Successful treatment of early stage cancer, such as prostate and breast cancer, depends on completely resecting all disease, both gross and microscopic, while sparing healthy tissue. Unfortunately, because microscopic disease is challenging to visualize intraoperatively, yet cancer cells are all too often left behind, significantly increasing the chance of cancer returning across disease sites. Consequently, the surgeon is faced with a difficult clinical decision: remove an additional margin of healthy appearing tissue, risking additional morbidity or risk leaving microscopic disease behind. Microscopic residual disease (“MRD”) leads to increased local recurrence (“LR”) and, potentially, reduced overall survival (“OS”). Therefore patients are often subjected to additional treatment (such as re-resection, radiation, and/or chemotherapy) to reduce the chance of recurrence; a result that could have been avoided if the entire tumor was initially removed. Although crude methods exist to evaluate tumor in the operating room, definitive identification of MRD can only be determined days later after molecular staining and microscopic visualization of the excised specimen in a pathology laboratory, rendering it ineffective for intraoperative guidance. Similarly microscopic lymph node involvement (mLNI) often goes undetected, and detecting mLNI intraoperatively is of significant importance. Therefore this imager covers both imaging on the tissue surface and several (1-10) millimeters below the surface.
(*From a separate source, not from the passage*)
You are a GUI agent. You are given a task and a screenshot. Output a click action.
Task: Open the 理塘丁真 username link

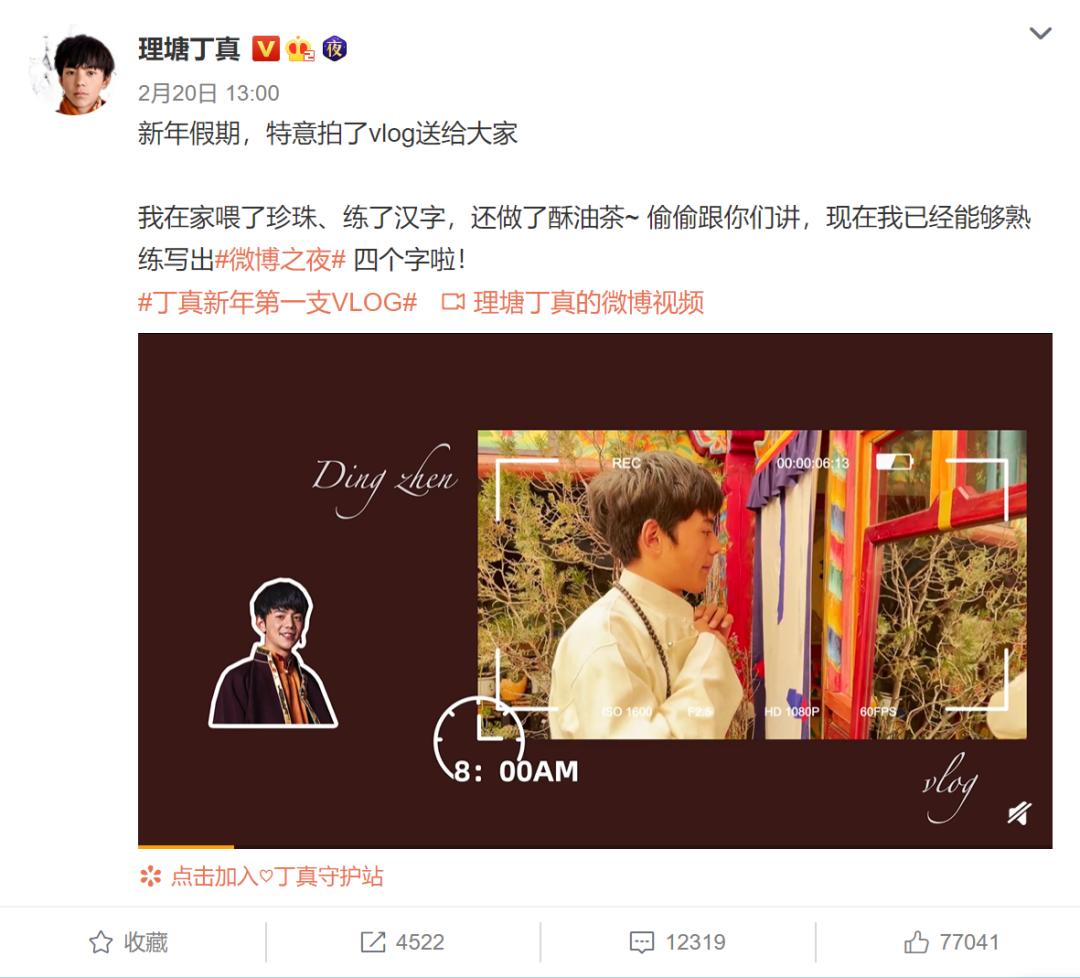pos(189,50)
Identification of MRD is a prime concern in almost every oncological case. The device presented here is meant to be a platform imager for use with any disease subsite where surgical resection is necessary for cure, and for which there is a targeted agent capable of labeling and identifying the cancer cell. One example is breast cancer, whereby microscopic tumor is left in the tumor bed in one out of four operations. Microscopic residual disease doubles the rate of recurrence and thereby decreases overall survival. Therefore a repeat operation is essential. This could have avoided if all disease was resected during the initial operation. Another example is in prostate cancer, where a positive margin (another term for microscopic residual disease) increases the chance of cancer recurrence. Due to the morbidity of reoperation, patients with MRD are often advised to receive post-operative radiotherapy, lasting approximately 6 weeks with significant cost and additional side effects. Therefore, there is a need to intraoperatively identify MRD within the tumor bed to guide complete resection in a single surgery preventing both the morbidity and cost associated with multiple therapeutic procedures.
To maintain excellent oncologic outcomes across cancer types, while reducing the need for additional post-operative therapy, intraoperative assessment of MRD and mLNI in real-time with precise localization is critically needed. Thus, there is a need in the art for improved intra-operative resection devices, systems and methods.